Our Two Event Rules

Before every Catalyst event we hold an all-team meeting to pray, worship, and dig deep into the promises of God. Since events tend to be organized chaos with each of us being pulled in a thousand different directions, this moment serves as a way to lay the groundwork for team unity in the demanding days ahead. This time of worship is deeply ingrained into our culture and provides fuel for our faith and work for the days to come.


In this meeting, I reiterate our two team rules for working our events. These two rules are a part of our everyday culture, but we want to see them magnified when we're onsite at events.


1. Serve your guts out


We want to go above and beyond for people as a means to show them that they are the reason we put on these events in the first place. People should never be seen as an inconvenience or an obstacle to our team. When given the option of accomplishing a task or attending to an individual, we measure the urgency before we choose. There are moments when a task is incredibly urgent and performing the task will impact many people. There are other instances where accomplishing a task at that moment is not essential, and you can slow down to appreciate someone who may need help or just needs to be heard.

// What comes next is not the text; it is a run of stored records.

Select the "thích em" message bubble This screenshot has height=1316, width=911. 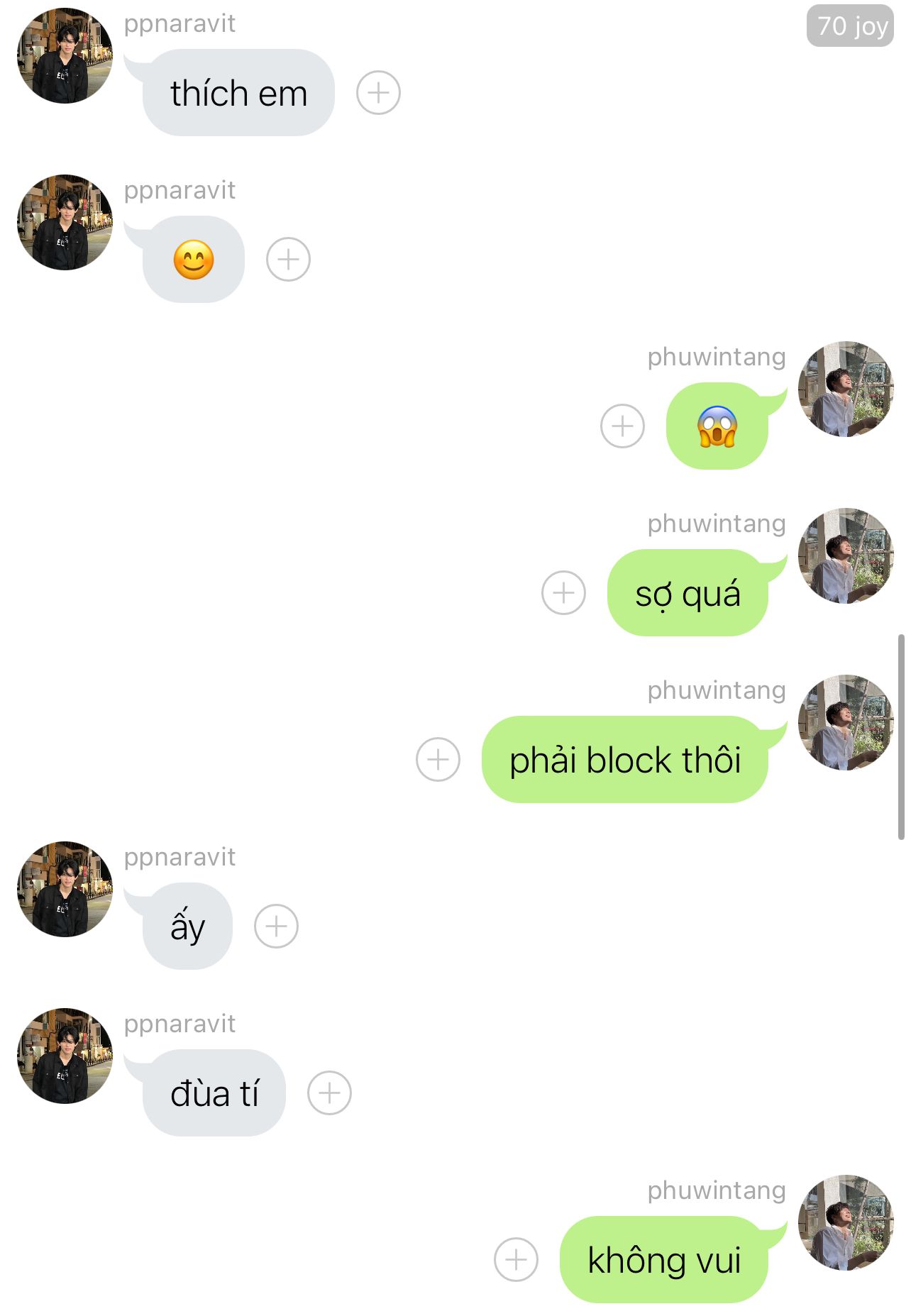point(238,93)
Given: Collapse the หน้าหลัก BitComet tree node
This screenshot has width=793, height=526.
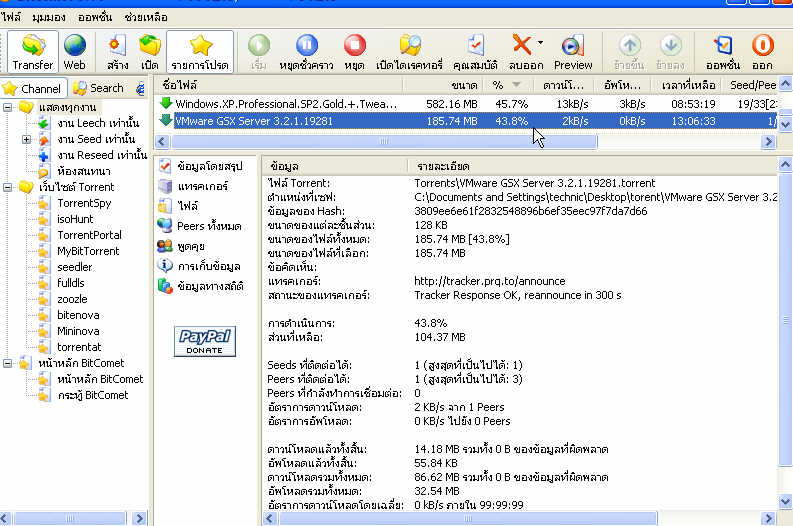Looking at the screenshot, I should 9,363.
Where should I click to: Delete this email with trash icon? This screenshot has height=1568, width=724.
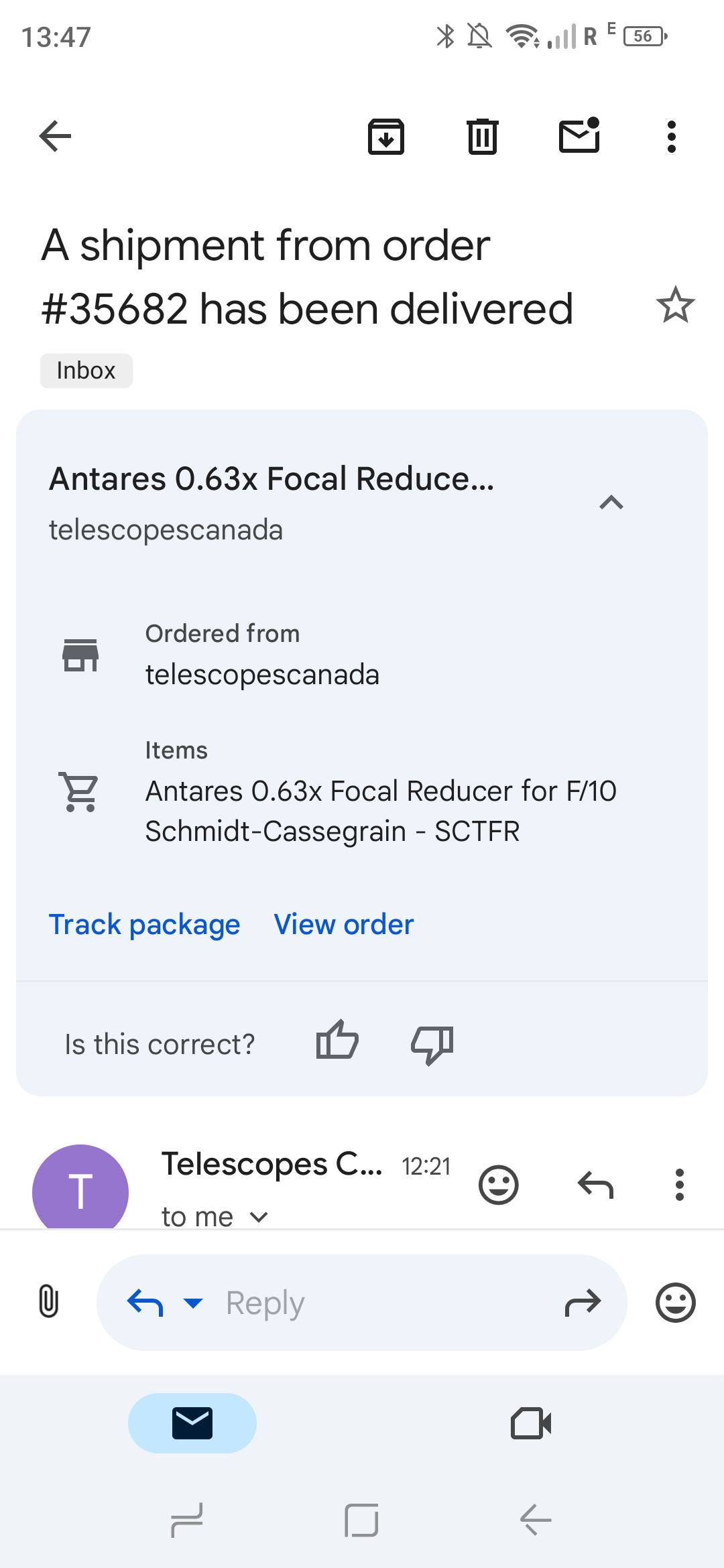[x=482, y=137]
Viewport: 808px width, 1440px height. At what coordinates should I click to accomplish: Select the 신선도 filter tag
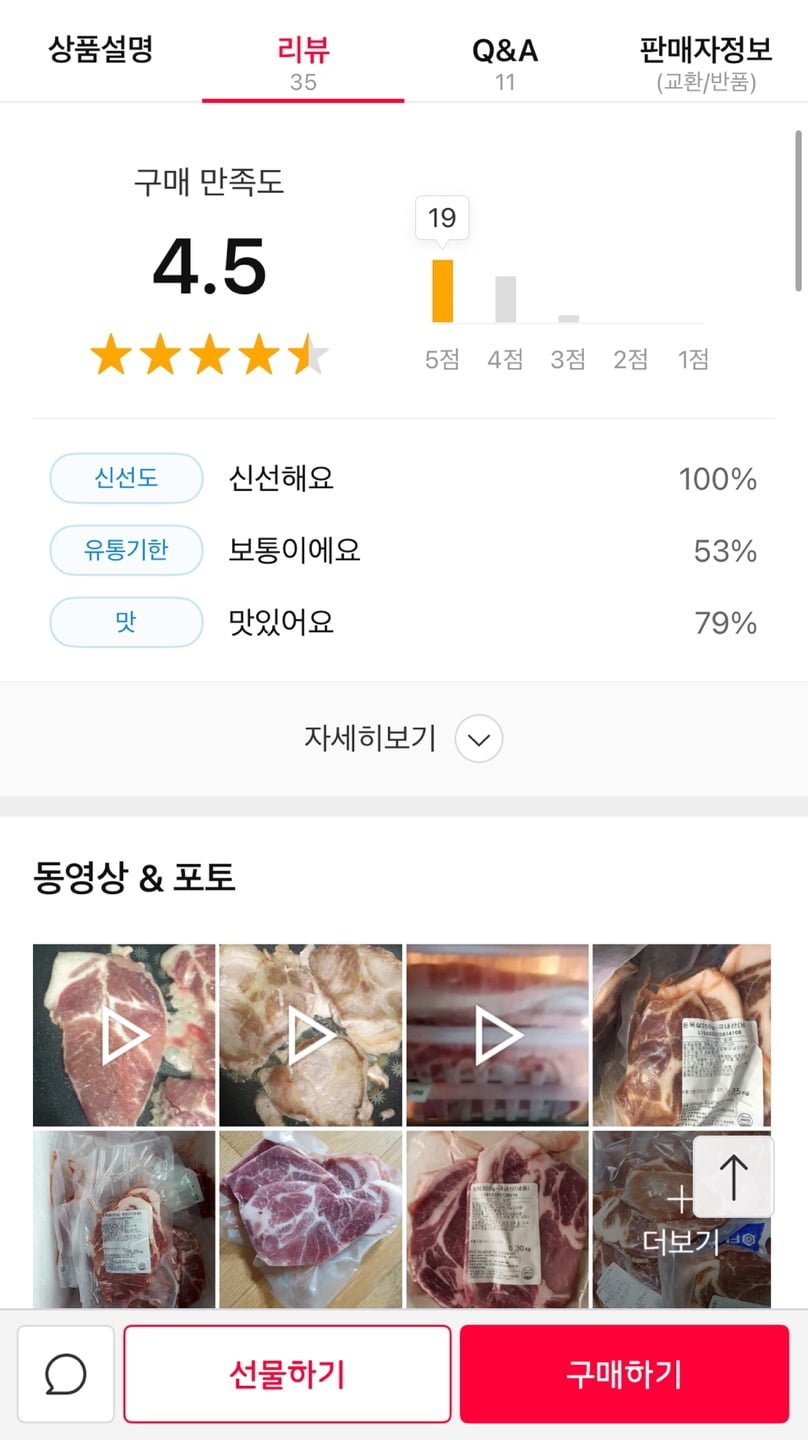pyautogui.click(x=126, y=479)
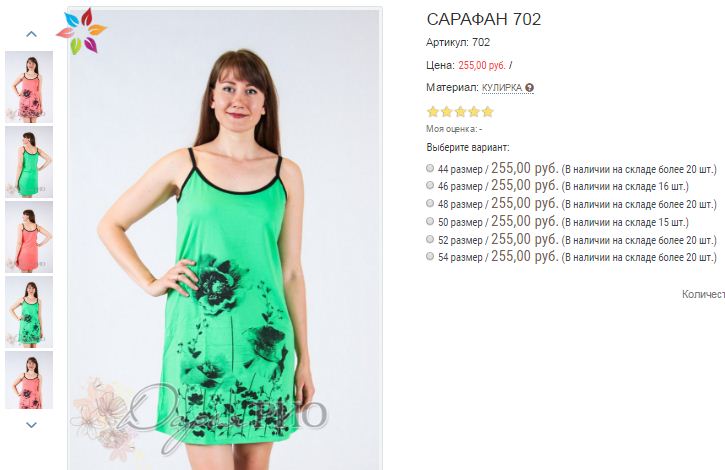Viewport: 725px width, 470px height.
Task: Choose the 46 размер radio button
Action: point(431,186)

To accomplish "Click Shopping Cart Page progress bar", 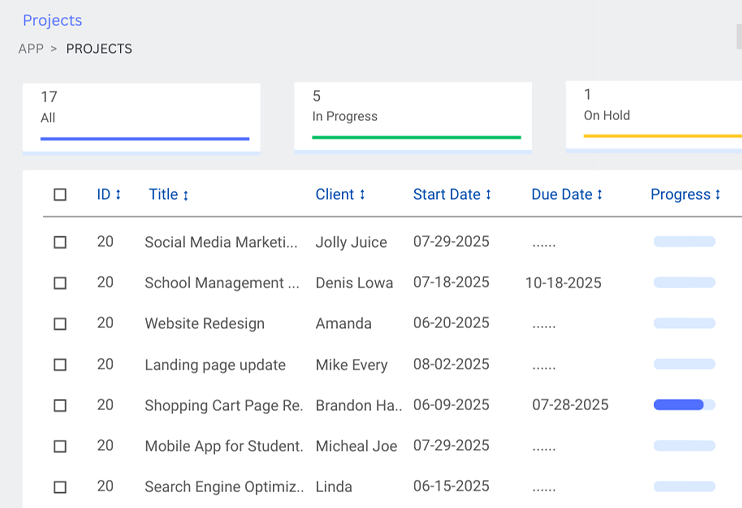I will (684, 405).
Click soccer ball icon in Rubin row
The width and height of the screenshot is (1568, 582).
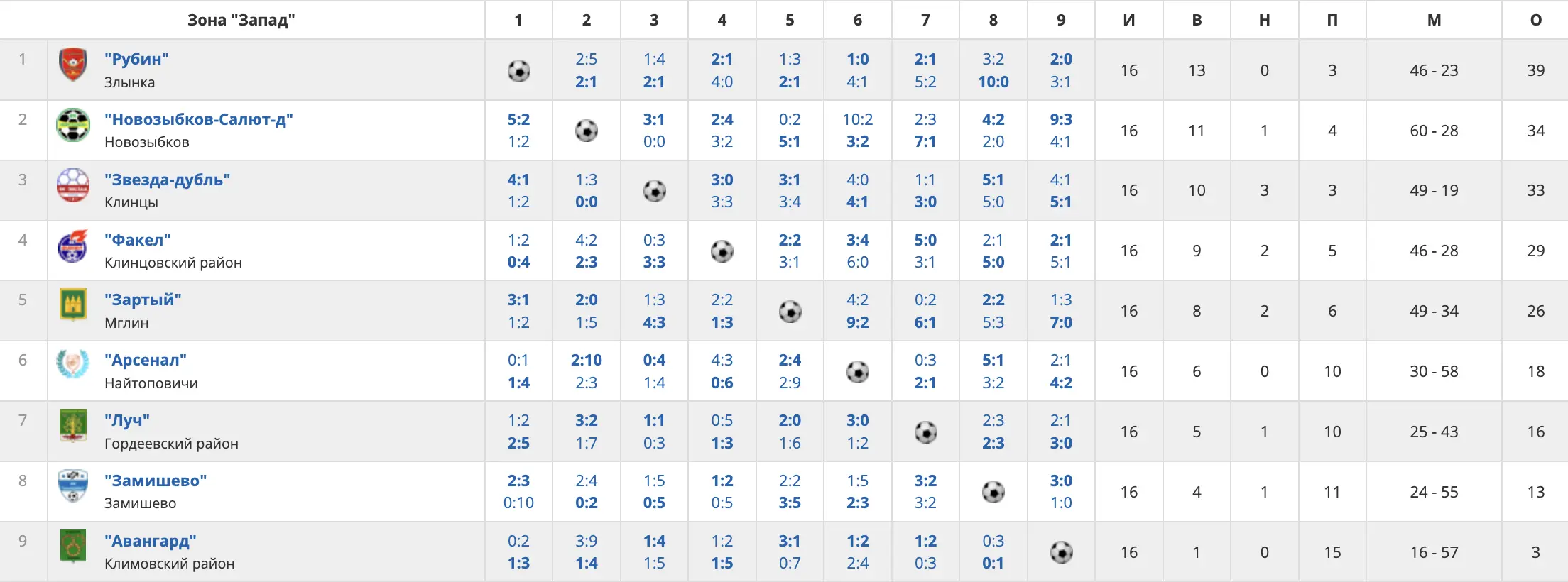pyautogui.click(x=518, y=71)
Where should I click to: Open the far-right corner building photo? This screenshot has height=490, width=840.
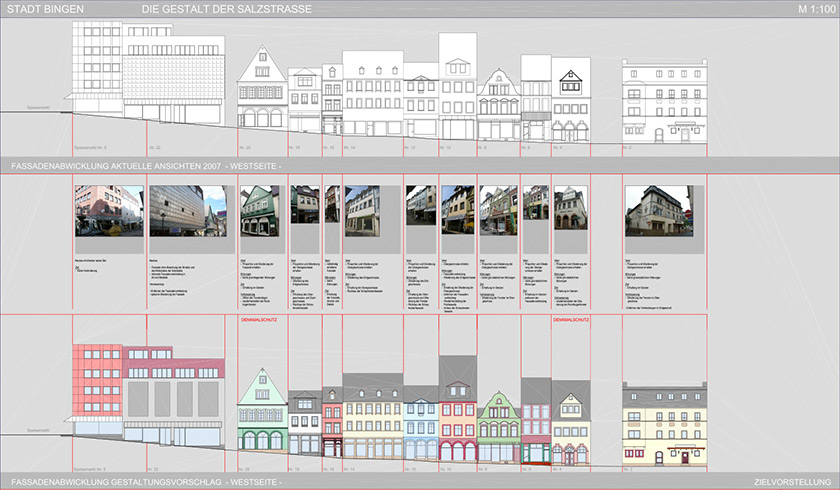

We’re prone to get so caught up in crossing items off our to-do list that we see people as an obstacle we have to overcome in order to continue our tasks. This is a form of idolizing work and belittling the image of God. Don’t get so caught up in a task that you miss out on the people that you’re doing the task for in the first place. People are at the ends of all meaningful tasks and Catalyst exists to serve the local church, not put on great events.


2. Have fun


Serving at high capacity takes hard work, but we don’t want hard work to diminish our joy during the journey. We believe that hard work and abundant joy go hand in hand while working with God to establish His kingdom on this earth. Yes, we will experience stressful seasons of work, but we can also have a real sense of peace and joy knowing that God is in control and gladly receives all cares that we cast on Him. At the end of the day, we are convinced that fun is a byproduct of being passionate about our mission to serve Church-loving leaders.


I tell my team before the event that this event is for them as much as it is for the attendee. To think that God has nothing to reveal to us in the midst of the work is a foolish thought that should be quickly dismissed. After Jesus fed the 5,000, there were 12 baskets left, one for each disciple. He still works in the same, abundant manner, providing for all of His children.